Common Test hooks mishandle exit signals with link #7119

jcpetruzza · 2023-04-13T14:41:12Z

I have a Common Test hook that looks something like this:

pre_end_per_testcase(Suite, TC, ConfigOrSkipOrFail, State) ->
    case ConfigOrSkipOrFail of
        Config0 when is_list(ConfigOrSkipOrFail) -> 
            Handle <- start_something_that_MUST_be_closed_at_the_end(Suite, TC, Config0),
            Config1 = [{please_close_me, Handle} | Config0],
            {Config1, State};

        SkipOrFail ->
            {SkipOrFail, State}
    end.

post_end_per_testcase(Suite, TC, Config, Return, State) ->
    case proplists:get(please_close_me, Config) of
        undefined -> ok;
        Handle -> close_that_thing(Handle)
    end

Consider these possible testcases:

test_ok(Config) ->
    ok.

test_normal_failure(Config) ->
    ?assert(false).

test_timetrap(Config) ->
    ct:timetrap({seconds, 0}),
    ct:sleep(infinity).

test_exit_signal(Config) ->
    TestProc = self(),
    spawn(fun() -> exit(TestProc, boom) end),
    ct:sleep(infinity).

test_exit_signal_with_link(Config) ->
    spawn_link(fun() -> error(bam) end),
    ct:sleep(infinity).

I observe 3 possible behaviours of CT with respect the hook above (using otp-25), depending on the testcase:

The good: for test_ok or test_normal_failure we get:
- pre_end_per_testcase/4 is called, then
- end_per_testcase/2 is called, and finally
- post_end_per_testcase/5 is called, with Config bound to the return value of pre_end_per_testcase/4.
The ugly: for test_timetrap or test_exit_signal we get:
- pre_end_per_testcase/4 is not called,
- end_per_testcase/2 is not called, and
- post_end_per_testcase/4 is called, with Config bound to the same value the testcase received
The bad: for test_exit_signal_with_link we get:
- pre_end_per_testcase/4 is called, then
- end_per_testcase/2 is called, and finally
- post_end_per_testcase/5 is called, but with Config bound to the same value the testcase received!

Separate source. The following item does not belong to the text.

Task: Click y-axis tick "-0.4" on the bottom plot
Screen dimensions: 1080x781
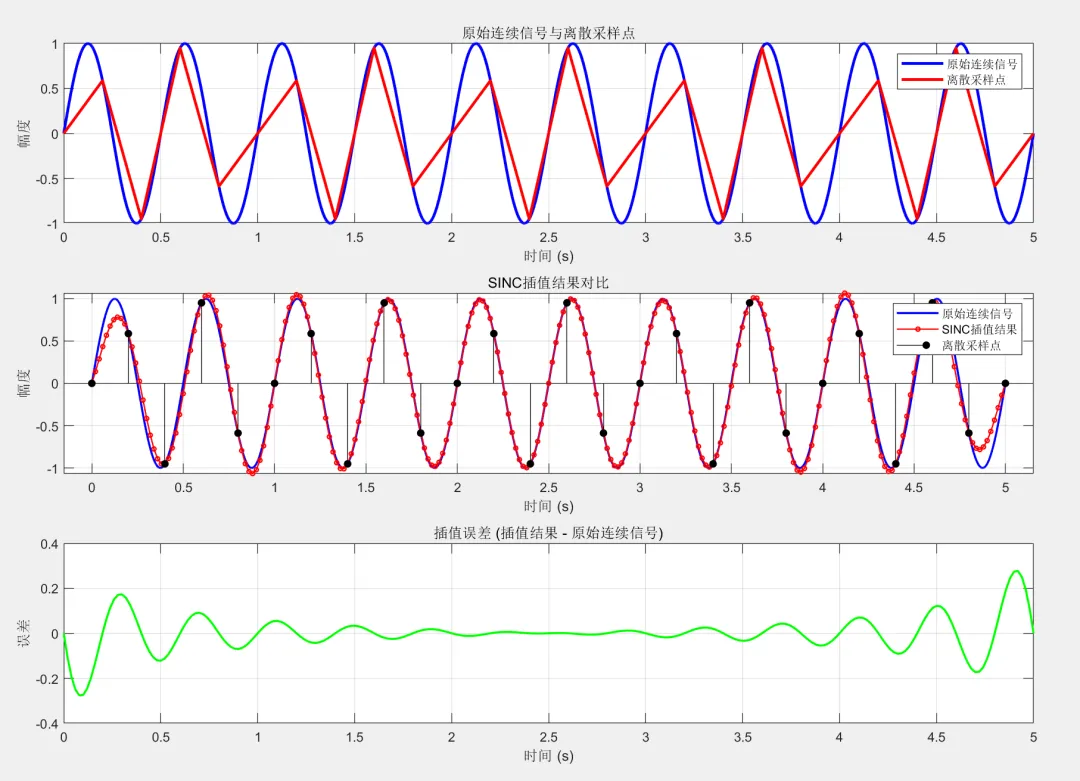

As hook author, case 2 is a bit ugly, since one needs to account for the fact that sometimes pre_end_per_testcase may not get called, but the problematic one is case 3:

It can be a bit surprising, imo, that the behaviour here is not the same as for the other case of exit signals, but I assume there are good reasons for this.
Now, the fact that the Config passed to post_end_per_testcase/5 is not what pre_end_per_testcase/4 returned sounds like a bug? In the hook above, it means that there is a Handle that would not get closed. It is possible to work around this, I think, but it is not nice.

The text was updated successfully, but these errors were encountered:

u3s · 2023-04-26T13:07:42Z

can you try using CTHState for storing handle to a resource created and cleaned by CTH code? it seems to be maintained in case when test does not execute as expected; I think it also makes more sense for a resource managed by CTH;
additionally, you can share the handle with test code in Config, so that for example end_per_testcase can do something with resource if that is wanted;
why you're setting ct:timetrap({seconds, 0})? this is agressive and prevents from executing pre_end_per_testcase - at least in my environment. if I increase it to something bigger, I see pre_end_per_testcase called for every test case from you example ... can you confirm that observation?

Apart from above, loosing Config in case of test process crash does not surprise me that much in this scenario ... I don't think this is a bug at this stage.

u3s · 2023-05-10T09:57:22Z

ping @jcpetruzza

jcpetruzza · 2023-05-14T16:54:20Z

Thanks for looking into this, @u3s and sorry for the very late reply, I just returned from some holidays :)

why you're setting ct:timetrap({seconds, 0})? this is agressive and prevents from executing pre_end_per_testcase - at least in my environment. if I increase it to something bigger, I see pre_end_per_testcase called for every test case from you example ... can you confirm that observation?>

I agree that I shouldn't have used ct:timetrap({seconds, 0}) to reproduce the issue, specially since it has the side-effect of setting the timetrap for all the testcases that follow 🤦 Sorry about that!

Anyway, after correcting that, we see that test_timetrap and test_exit_signal also behave badly, just like test_exit_signal_with_link. So ultimately there's only two cases to consider "the good" and "the bad", with the latter being the buggy one.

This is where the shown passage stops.